Flowise has over 35,000 stars on GitHub and is widely deployed by teams building AI agents, RAG pipelines, and LLM-powered applications. Many of these deployments are internal tools with multiple user accounts — exactly the scenario where this vulnerability becomes exploitable.

The blast radius here is significant. Any multi-user Flowise instance running a version before 2.2.7 is vulnerable. An attacker needs only a low-privilege account (or the ability to register one, if registration is open). From there, it's full account takeover of any user, including admins who control API keys, model configurations, and connected data sources.

Think about what Flowise typically has access to: OpenAI API keys, database credentials for vector stores, internal documents loaded into RAG pipelines. Compromising the admin account on a Flowise instance often means compromising the entire AI infrastructure it's connected to.
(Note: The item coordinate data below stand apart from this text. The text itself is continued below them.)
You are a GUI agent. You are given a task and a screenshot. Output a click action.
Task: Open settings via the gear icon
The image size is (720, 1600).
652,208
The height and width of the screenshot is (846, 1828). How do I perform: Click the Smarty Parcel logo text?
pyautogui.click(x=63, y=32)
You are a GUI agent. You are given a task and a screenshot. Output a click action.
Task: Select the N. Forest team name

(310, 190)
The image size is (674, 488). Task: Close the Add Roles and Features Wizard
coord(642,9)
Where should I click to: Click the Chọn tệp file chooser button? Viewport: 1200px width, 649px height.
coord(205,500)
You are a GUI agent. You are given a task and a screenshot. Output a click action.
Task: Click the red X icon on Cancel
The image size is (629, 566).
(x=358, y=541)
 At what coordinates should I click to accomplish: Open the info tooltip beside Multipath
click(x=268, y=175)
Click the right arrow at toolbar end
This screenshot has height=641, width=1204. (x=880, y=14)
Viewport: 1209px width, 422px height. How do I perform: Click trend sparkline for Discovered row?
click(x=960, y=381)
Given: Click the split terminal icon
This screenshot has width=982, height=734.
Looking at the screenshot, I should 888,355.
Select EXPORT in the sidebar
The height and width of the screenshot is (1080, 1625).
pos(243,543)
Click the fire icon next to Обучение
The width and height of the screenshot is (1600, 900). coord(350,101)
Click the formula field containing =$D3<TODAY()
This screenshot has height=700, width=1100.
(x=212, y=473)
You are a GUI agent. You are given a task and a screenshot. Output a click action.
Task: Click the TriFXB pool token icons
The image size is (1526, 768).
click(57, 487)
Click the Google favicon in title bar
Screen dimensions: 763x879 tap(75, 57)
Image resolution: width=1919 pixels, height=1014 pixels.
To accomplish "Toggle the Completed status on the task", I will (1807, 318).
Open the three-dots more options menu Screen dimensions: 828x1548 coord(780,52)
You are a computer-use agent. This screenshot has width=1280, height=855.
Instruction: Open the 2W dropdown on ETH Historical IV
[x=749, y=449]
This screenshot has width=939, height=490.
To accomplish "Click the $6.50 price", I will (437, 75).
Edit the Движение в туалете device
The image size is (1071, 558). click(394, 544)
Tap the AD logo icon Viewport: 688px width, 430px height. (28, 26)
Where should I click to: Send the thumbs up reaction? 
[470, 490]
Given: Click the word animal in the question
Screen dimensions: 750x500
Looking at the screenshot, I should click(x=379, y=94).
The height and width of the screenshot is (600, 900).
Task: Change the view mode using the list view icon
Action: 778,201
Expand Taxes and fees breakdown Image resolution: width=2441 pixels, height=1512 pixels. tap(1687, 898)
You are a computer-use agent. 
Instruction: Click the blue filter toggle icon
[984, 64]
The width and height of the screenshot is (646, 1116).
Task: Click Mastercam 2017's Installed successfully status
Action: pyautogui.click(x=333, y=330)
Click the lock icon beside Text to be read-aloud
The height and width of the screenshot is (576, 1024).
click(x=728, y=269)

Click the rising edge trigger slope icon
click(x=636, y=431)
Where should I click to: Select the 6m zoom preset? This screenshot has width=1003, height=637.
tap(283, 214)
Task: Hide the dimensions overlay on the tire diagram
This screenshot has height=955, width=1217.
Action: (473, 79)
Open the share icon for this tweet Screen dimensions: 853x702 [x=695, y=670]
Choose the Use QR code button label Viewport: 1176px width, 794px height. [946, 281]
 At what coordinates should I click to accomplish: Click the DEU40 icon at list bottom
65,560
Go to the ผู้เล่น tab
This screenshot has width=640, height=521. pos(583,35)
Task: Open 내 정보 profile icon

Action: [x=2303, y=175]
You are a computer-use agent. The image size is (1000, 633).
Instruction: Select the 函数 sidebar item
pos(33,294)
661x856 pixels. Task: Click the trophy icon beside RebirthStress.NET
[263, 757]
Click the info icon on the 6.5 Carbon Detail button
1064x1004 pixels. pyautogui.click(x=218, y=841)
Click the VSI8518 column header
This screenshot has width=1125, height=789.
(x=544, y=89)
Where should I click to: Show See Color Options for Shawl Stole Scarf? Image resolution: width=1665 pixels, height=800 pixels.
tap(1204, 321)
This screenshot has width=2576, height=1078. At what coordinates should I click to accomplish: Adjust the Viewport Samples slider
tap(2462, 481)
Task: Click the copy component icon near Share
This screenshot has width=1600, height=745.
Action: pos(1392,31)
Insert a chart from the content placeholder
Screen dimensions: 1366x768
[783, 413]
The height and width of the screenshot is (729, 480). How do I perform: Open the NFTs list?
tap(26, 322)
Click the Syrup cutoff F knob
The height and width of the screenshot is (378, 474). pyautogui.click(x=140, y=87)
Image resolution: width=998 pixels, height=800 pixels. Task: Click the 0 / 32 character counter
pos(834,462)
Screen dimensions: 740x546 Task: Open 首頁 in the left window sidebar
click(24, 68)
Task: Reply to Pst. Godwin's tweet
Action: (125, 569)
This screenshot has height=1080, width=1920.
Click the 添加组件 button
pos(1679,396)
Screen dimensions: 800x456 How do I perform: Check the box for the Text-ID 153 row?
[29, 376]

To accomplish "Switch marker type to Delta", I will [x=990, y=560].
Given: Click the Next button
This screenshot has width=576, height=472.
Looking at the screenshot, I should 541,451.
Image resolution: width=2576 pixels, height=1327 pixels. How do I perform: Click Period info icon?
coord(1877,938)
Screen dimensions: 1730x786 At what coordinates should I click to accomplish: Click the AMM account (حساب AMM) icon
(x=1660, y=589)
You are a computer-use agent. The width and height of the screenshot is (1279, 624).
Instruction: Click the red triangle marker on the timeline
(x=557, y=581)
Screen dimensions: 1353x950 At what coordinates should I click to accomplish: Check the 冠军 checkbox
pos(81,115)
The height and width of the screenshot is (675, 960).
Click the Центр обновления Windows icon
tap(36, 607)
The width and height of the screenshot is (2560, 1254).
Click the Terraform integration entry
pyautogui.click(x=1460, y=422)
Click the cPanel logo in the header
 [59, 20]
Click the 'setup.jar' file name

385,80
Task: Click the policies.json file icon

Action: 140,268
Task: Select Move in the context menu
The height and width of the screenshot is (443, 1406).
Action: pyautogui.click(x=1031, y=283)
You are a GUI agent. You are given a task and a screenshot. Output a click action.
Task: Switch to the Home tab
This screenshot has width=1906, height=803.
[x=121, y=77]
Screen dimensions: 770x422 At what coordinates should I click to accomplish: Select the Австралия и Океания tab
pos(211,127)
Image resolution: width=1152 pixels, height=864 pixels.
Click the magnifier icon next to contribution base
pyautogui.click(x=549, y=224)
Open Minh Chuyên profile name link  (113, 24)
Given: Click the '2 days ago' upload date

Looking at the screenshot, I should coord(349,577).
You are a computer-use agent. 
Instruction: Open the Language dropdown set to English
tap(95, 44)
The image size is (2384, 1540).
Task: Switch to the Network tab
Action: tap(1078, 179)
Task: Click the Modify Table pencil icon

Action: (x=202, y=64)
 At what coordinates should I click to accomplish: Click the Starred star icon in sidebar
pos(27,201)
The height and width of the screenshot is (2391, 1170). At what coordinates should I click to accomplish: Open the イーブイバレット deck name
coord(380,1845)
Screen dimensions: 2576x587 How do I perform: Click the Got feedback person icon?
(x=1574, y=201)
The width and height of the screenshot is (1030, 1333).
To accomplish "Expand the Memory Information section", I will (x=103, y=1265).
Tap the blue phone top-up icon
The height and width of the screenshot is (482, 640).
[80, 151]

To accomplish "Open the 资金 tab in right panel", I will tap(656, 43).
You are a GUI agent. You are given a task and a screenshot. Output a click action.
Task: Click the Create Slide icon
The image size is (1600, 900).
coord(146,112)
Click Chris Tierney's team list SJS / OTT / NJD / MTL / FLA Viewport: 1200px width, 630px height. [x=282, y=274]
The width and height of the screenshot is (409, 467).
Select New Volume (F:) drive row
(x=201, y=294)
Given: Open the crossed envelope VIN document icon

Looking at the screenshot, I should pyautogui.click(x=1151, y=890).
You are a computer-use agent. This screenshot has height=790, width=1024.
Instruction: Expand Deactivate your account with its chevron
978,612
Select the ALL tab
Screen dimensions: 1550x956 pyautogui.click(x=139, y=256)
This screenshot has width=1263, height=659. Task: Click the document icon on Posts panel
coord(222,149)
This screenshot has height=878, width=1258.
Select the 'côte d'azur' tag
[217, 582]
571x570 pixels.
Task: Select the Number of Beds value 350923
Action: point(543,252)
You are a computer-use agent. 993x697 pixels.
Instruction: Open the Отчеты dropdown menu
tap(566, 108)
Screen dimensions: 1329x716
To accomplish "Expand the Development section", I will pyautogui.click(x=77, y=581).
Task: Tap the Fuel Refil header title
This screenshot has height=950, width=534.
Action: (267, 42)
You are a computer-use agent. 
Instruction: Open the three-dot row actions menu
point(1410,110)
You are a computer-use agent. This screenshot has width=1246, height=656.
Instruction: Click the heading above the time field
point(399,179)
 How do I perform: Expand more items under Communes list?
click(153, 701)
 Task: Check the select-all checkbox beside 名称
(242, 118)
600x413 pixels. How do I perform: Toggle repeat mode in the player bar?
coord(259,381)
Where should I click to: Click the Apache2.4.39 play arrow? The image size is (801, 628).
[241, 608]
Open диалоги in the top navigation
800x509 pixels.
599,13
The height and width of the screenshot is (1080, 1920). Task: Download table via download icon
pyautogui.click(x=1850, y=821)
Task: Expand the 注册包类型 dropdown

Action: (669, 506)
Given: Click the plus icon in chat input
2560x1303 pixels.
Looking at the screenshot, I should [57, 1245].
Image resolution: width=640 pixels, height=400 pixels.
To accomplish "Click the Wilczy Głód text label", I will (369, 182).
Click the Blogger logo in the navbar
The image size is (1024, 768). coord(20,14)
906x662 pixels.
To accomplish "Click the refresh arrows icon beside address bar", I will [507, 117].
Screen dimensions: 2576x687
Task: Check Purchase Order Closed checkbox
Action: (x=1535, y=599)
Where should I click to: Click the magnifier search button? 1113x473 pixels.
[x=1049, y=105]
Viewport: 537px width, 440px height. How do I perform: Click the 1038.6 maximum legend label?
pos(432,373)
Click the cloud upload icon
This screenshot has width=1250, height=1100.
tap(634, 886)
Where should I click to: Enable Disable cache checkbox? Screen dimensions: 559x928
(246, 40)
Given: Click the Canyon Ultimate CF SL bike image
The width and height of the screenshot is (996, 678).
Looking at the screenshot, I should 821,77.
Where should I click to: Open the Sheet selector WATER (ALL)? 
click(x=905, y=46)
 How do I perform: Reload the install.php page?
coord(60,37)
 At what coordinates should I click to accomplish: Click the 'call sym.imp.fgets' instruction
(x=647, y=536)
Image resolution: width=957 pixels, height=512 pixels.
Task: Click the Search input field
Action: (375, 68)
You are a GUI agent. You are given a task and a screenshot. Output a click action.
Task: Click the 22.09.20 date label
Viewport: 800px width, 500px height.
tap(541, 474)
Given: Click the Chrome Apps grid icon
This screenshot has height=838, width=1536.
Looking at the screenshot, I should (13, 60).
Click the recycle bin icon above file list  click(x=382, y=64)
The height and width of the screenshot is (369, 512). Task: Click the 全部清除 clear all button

What to Do About It Right Now

First, upgrade to Flowise 2.2.7 or later immediately:

bash
# If installed via npm
npm update flowise -g

# If running via Docker
docker pull flowiseai/flowise:latest
docker-compose up -d

# Verify your version
flowise --version

If you can't upgrade immediately, you need a mitigation. Put a reverse proxy in front of Flowise that strips dangerous fields from PUT requests to the user endpoint:

nginx
# Nginx mitigation - block credential field in request body
# This is a stopgap, not a fix. Upgrade ASAP.
location /api/v1/user {
    if ($request_method = PUT) {
        # Log and inspect - consider blocking entirely
        access_log /var/log/nginx/flowise_user_updates.log;
    }
    proxy_pass http://flowise_backend;
}

Warning: The nginx approach above only gives you visibility, not protection. For actual field-level filtering, you'd need a WAF rule or an application-level middleware. The real fix is upgrading.

After upgrading, rotate all user passwords and audit your logs for suspicious PUT requests to /api/v1/user that contain credential or role fields:

bash
# Search access logs for potential exploitation
grep -i 'PUT.*\/api\/v1\/user' /var/log/nginx/access.log | \
  grep -v '"status":4' | \
  tail -50

Also review any API keys or credentials stored in your Flowise instance. If an attacker gained admin access, assume those secrets are compromised and rotate them.

The Bigger Picture

Mass assignment vulnerabilities are embarrassingly common in Node.js/TypeScript applications because the language makes it so easy to spread an object into a database call. The pattern of repository.update(id, req.body) feels natural and clean — until you realize you've just given every API consumer write access to every column in your table.

The fix is always the same: explicitly allowlist fields. Never pass user input directly to an ORM update. It takes five extra lines of code and prevents an entire class of vulnerabilities.

This is also a reminder that AI tooling is moving fast and security is lagging behind. Flowise, LangChain, and similar tools are being deployed into production environments with access to sensitive data and expensive API keys. They deserve the same security scrutiny as any other production application — but they're often treated as internal tools that "don't need to be hardened." They do.